▶ _Aim of the exercise_: In the passage on the 2007 V8 Supercar season below, which team did Greg Murphy move to?

━━━ Source extract

The 2007 V8 Supercar season featured the ninth V8 Supercar Championship Series which began on 1 March and concluded on 2 December. This championship consisted of 14 rounds covering all states and the Northern Territory of Australia as well as rounds in New Zealand and Bahrain. The series also carried the Australian Touring Car Championship title, which was awarded by CAMS for the 48th time in 2007.

The 2007 season was significant in that two new cars were being used by the teams. The Holden VE Commodore was a completely new car and the Ford BF Falcon consisted of several changes from the previous model. These cars debuted at the first round of the season at the Clipsal 500.

This season was also significant in that Seven Network broadcast the series for the first time since 1996, after Channel Ten and Fox Sports had rights to the series for the past ten years, and then revived in 2015.

Pre-season
The 2007 pre-season began with a number of driver and team changes which occurred during December 2006 and January 2007. The most important of the driver changes being Greg Murphy moving to Tasman Motorsport from Paul Weel Racing and Steven Richards changing not only teams, but also manufacturers by moving from the Holden-based Perkins Engineering to the Ford Performance Racing team.

━━━━━━
━━━ Given material

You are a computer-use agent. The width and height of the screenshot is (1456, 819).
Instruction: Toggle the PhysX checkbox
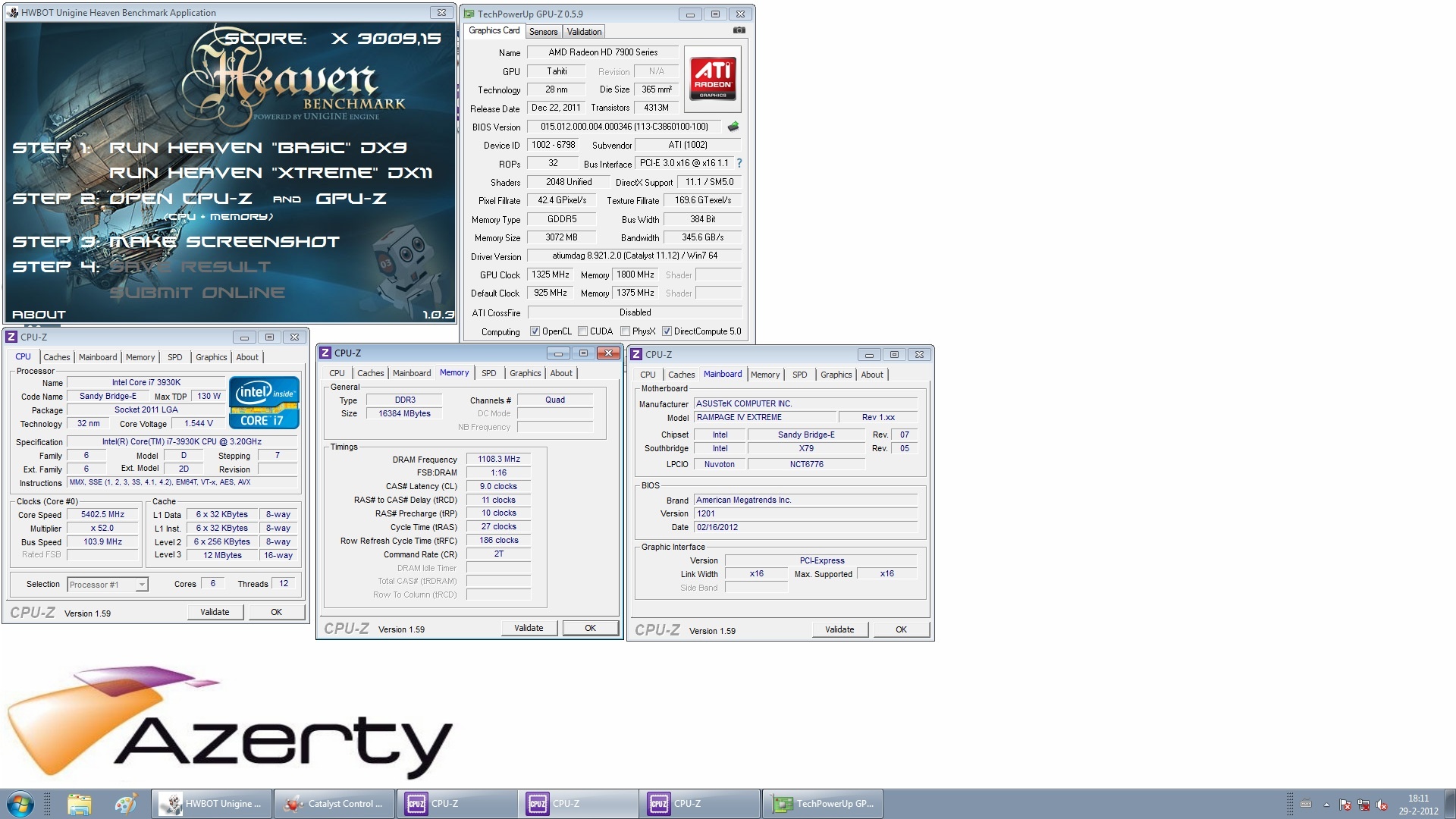[x=625, y=331]
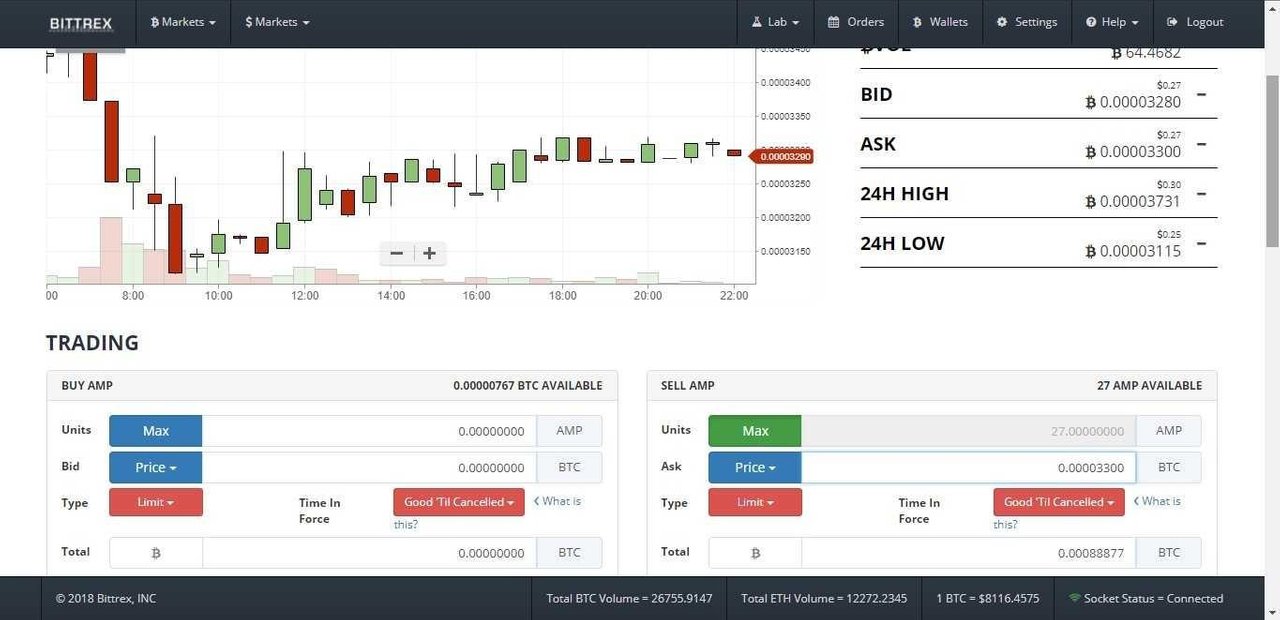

━━━━━━

▶ _Exercise output_: Tasman Motorsport